== Source document ==
-*-
From dying your landmarks green, to dressing as a leprechaun, St Patrick’s Day, on 17th March, is an excuse for a party the world over.
Image courtesy of Vichaya Kiatying-Angsulee at FreeDigitalPhotos.net
- The annual New York City St. Patrick’s Day parade is the granddaddy of all St. Patrick’s Day parades. It’s the largest in the world, lasts for 6 hours and sees over two million spectators turn out each year. There are no cars or floats allowed at this pedestrian-powered procession, which sees 150,000 participants take part.
- The U.S city of Chicago celebrates St. Patrick’s Day on a grand scale by dying the Chicago River a brilliant shade of green for the day.
According to the Chicago St Pats Day parade website, “In 1961 Stephen Bailey [friend of the mayor of Chicago] was approached by a plumber who was wearing some white coveralls… These coveralls had been mostly stained or dyed a perfect shade of green, an Irish green to better describe it. It was when Stephen Bailey asked how the coveralls got this way, that they discovered that the dye used to detect leaks into the river turned green, not just any color green, but the perfect emerald green.”
-*-
== Information supplied ==
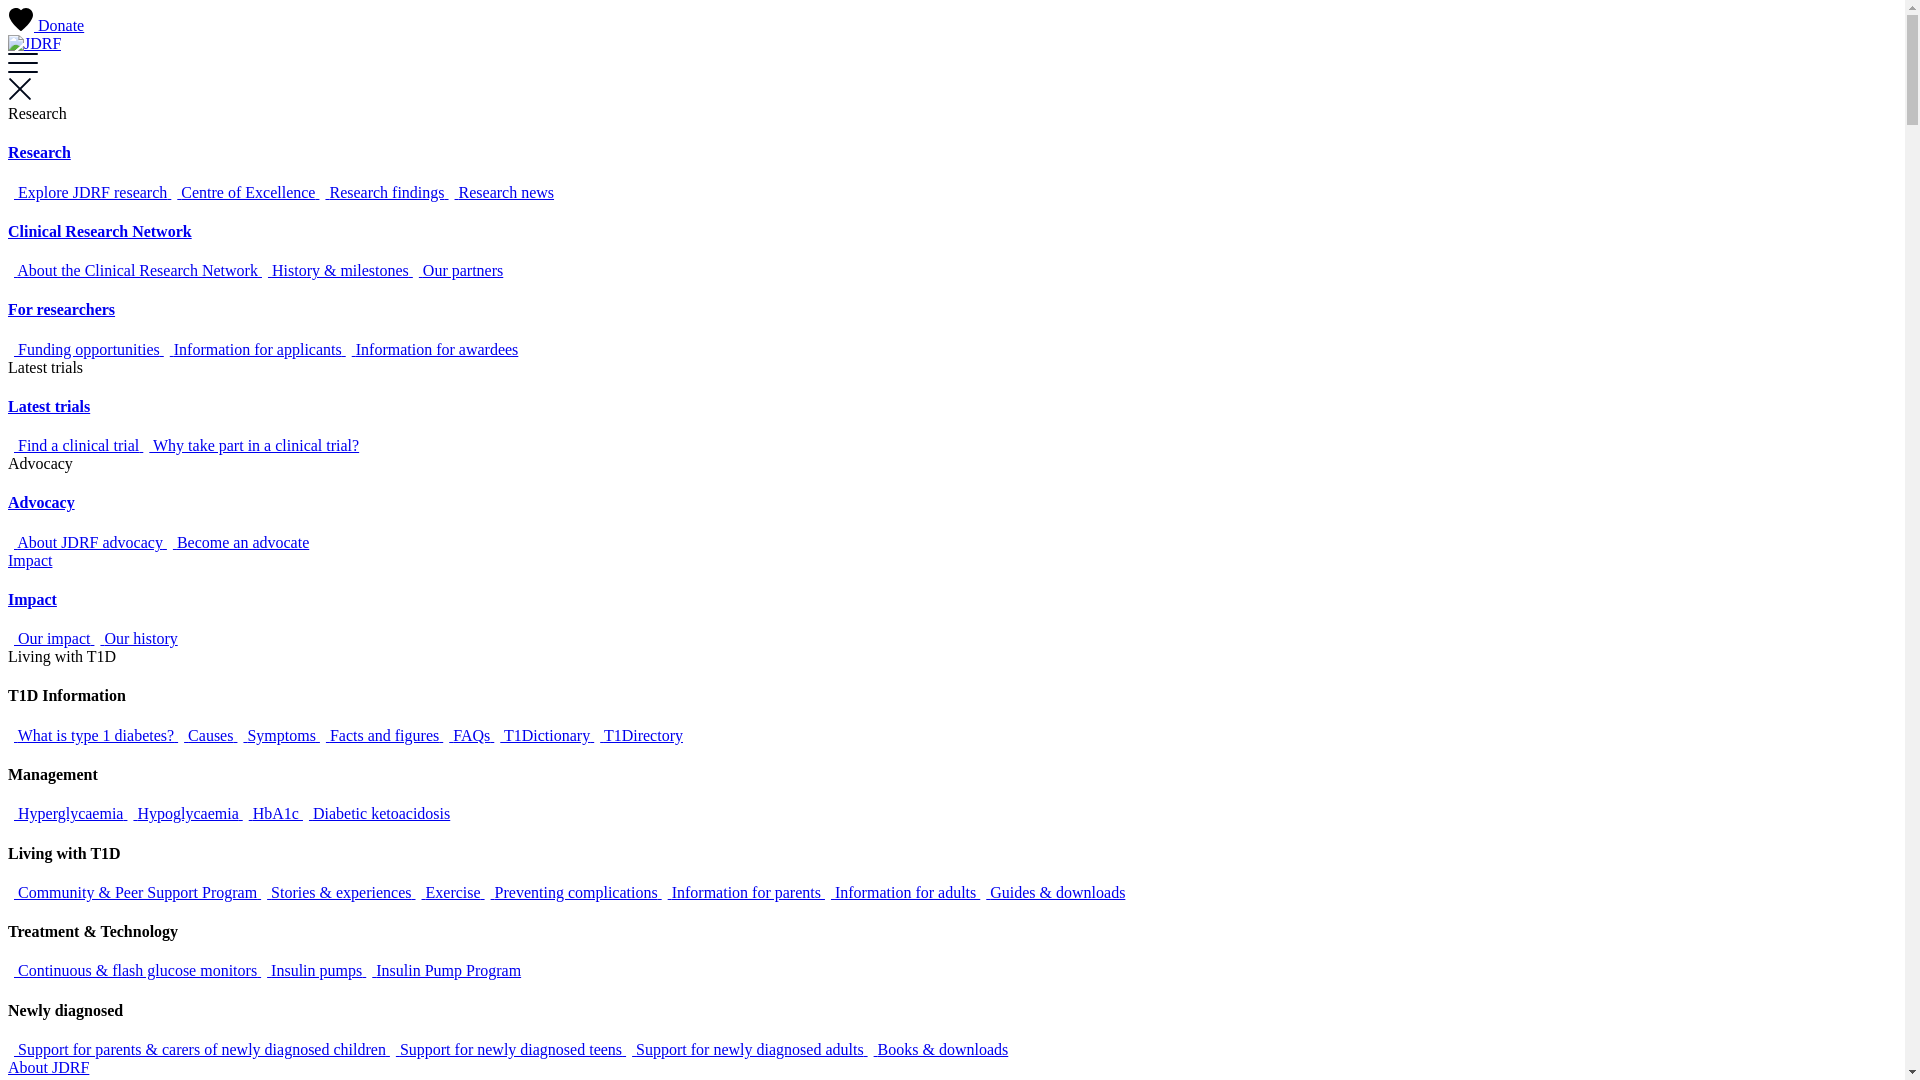 The height and width of the screenshot is (1080, 1920). Describe the element at coordinates (100, 232) in the screenshot. I see `Clinical Research Network` at that location. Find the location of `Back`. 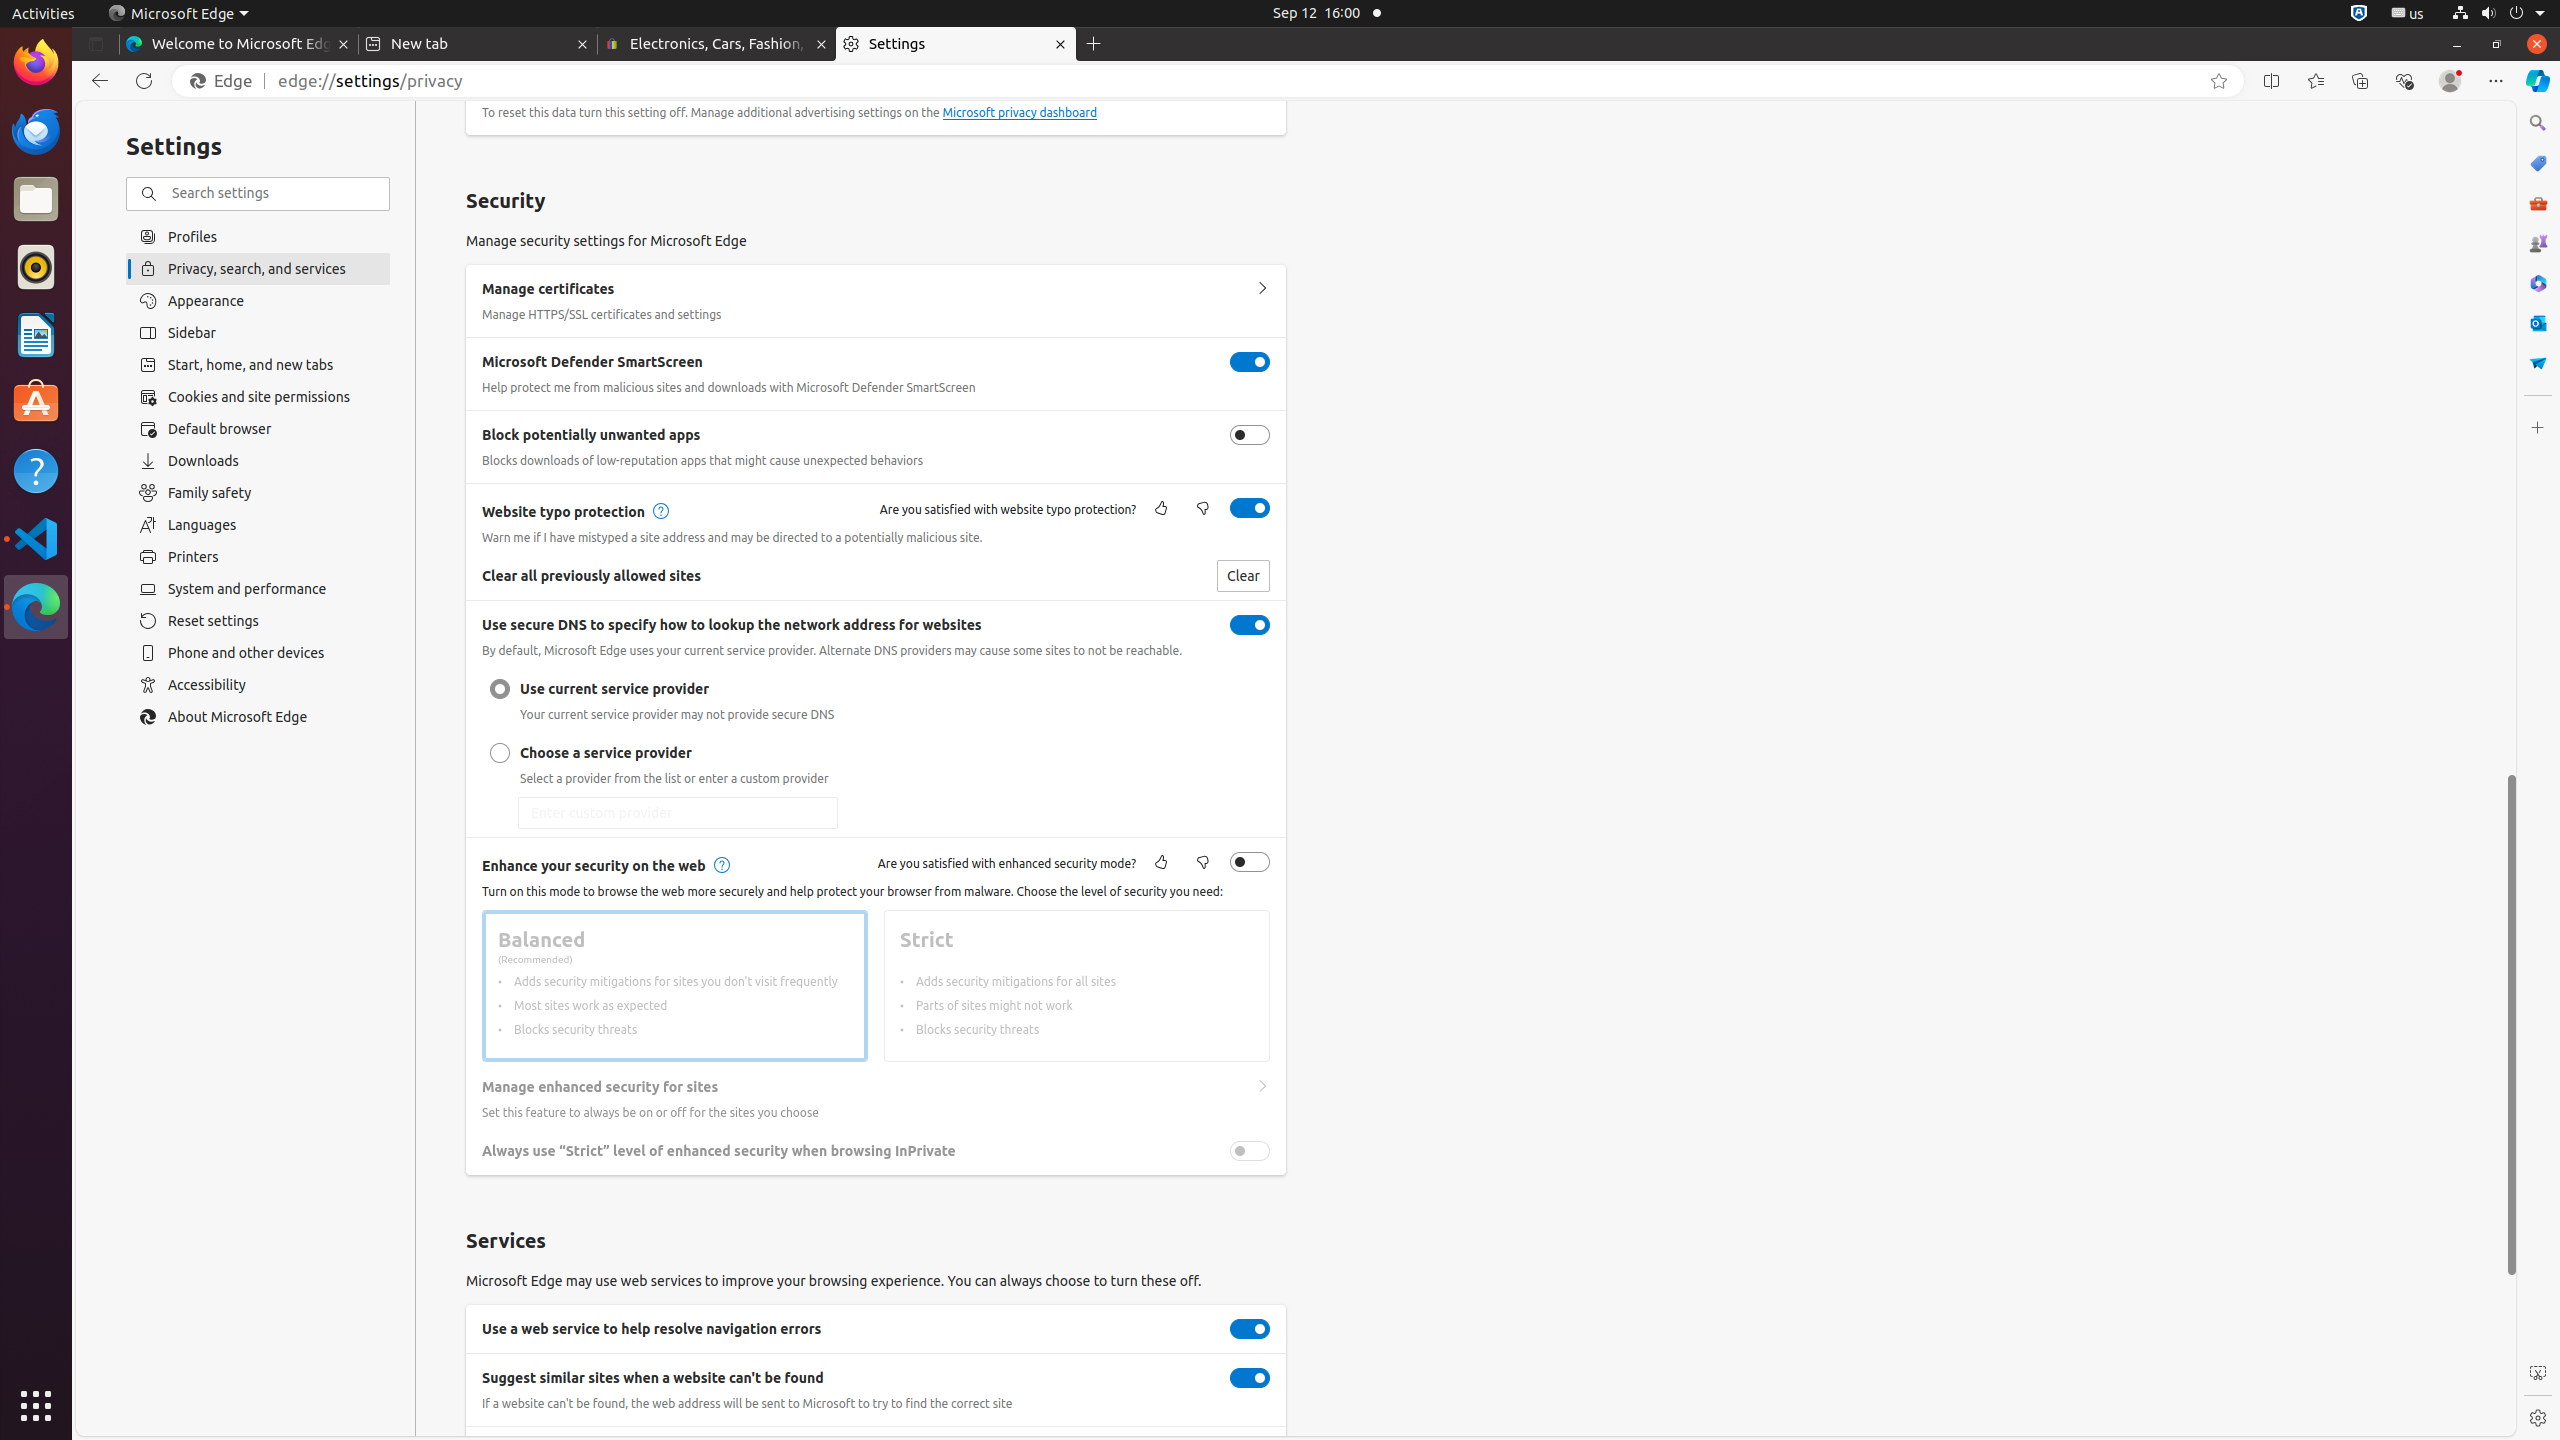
-*-
== Exercise ==
In the St. Patrick's Day text, rewrite the passage starting with "Image courtesy of" and going on through "for the day.", using "onlookers" in place of "spectators".

== Expected output ==
Image courtesy of Vichaya Kiatying-Angsulee at FreeDigitalPhotos.net
- The annual New York City St. Patrick’s Day parade is the granddaddy of all St. Patrick’s Day parades. It’s the largest in the world, lasts for 6 hours and sees over two million onlookers turn out each year. There are no cars or floats allowed at this pedestrian-powered procession, which sees 150,000 participants take part.
- The U.S city of Chicago celebrates St. Patrick’s Day on a grand scale by dying the Chicago River a brilliant shade of green for the day.